Tom grinned. “Well, actually, I’m on my way to church,” he said. “I just dress this way to get attention.” Then he tucked his helmet under his arm like a football and pretended to do an end run around Kelly to get to the door. Kelly didn’t try to tackle him, but she looked as if she’d like to. She stood at the door and looked after him adoringly for all of thirty seconds before she got back to business.

  “I just came to tell you,” she said, “that it’s that sneak, Carson, that I’m mad at, not you.” She smiled winningly. “Okay?”

  But Martha did not smile and answer, “Okay.” Instead, she said very deliberately, “Okay, what?”

  Kelly sighed sharply as if Martha was being very dense. “Okay, you drop Carson, and we’re friends again.”

  Martha had observed and wondered at fits of temper all her life, without ever being able to produce anything like a real one herself—at least not at anything that was capable of returning the feeling. But now, suddenly, she was gloriously, sincerely angry.

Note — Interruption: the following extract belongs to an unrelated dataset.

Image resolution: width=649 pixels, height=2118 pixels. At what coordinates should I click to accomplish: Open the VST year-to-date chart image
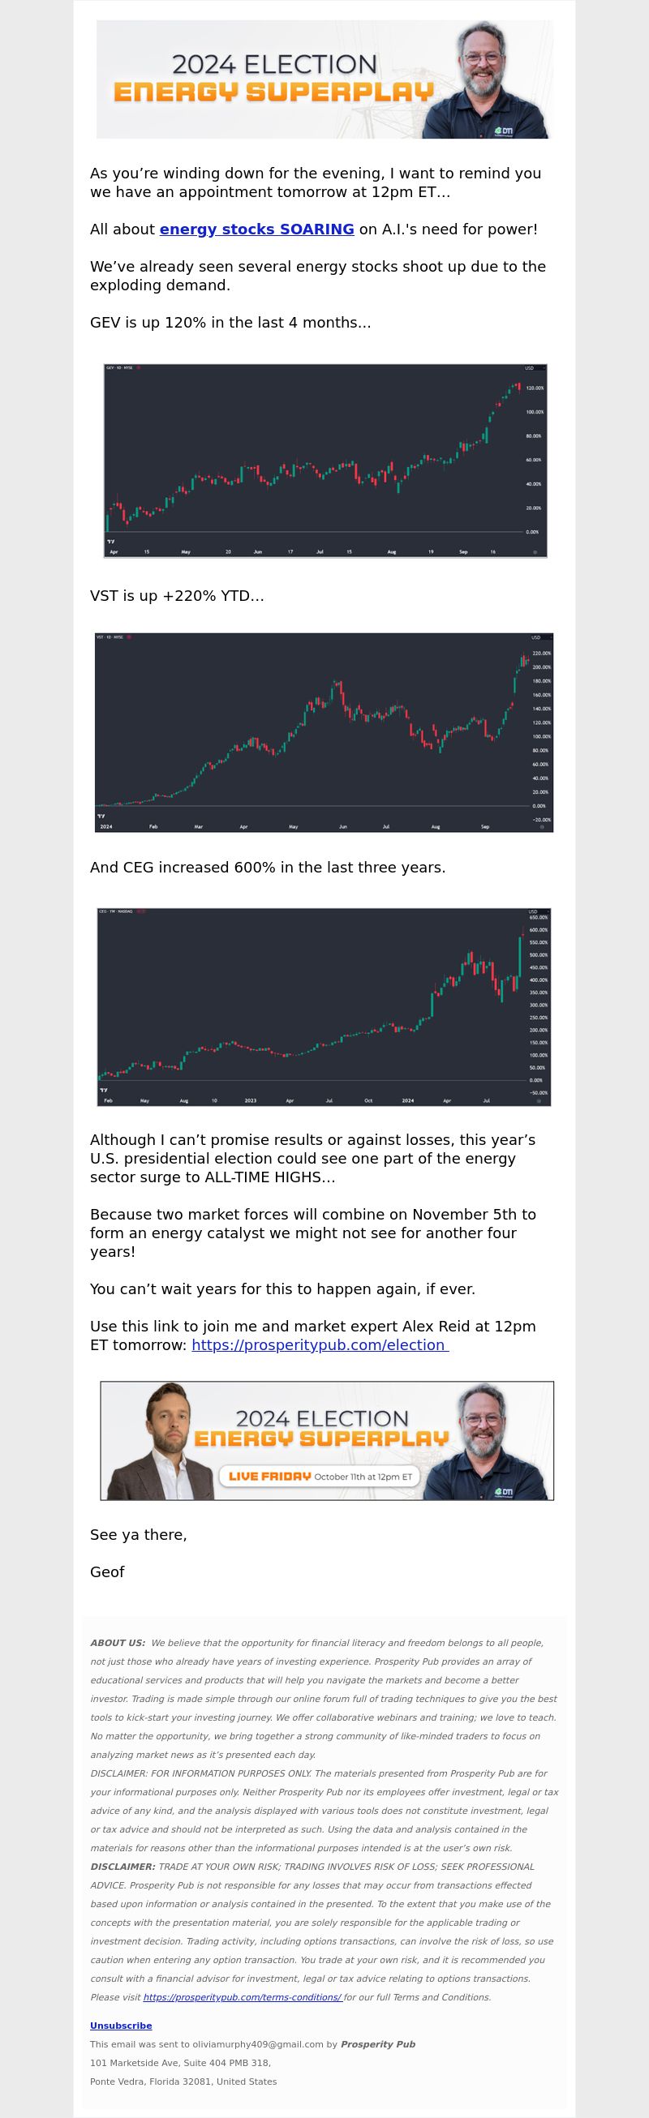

  “Kelly Peters, you’re not my friend and you never have been. You’re a PHONY. (That was a word Martha had thought of using to Kelly at least a hundred times.) And if you think I don’t know why you want to be my friend all of a sudden, you’re crazy, besides.”

  Kelly stared at Martha, and Martha stared back, feeling almost as astonished as Kelly looked, but at the same time exhilarated, as if she’d finally accomplished something she’d been wanting to do for years. It wasn’t until Kelly had stomped out the door that she began to feel more like herself—a little frightened. There was no telling what would happen now.

  But the next few days went by uneventfully. And when the weekend came, Ivy and Martha spent part of it at Bent Oaks Grove, keeping a sharp lookout all the time and being careful to stay out of the trees. They were fairly certain that no one in Kelly’s gang could climb as they could, but it would be a bad place to be trapped. However, no one came except the usual bunch of little kids, who of course wanted to see another play.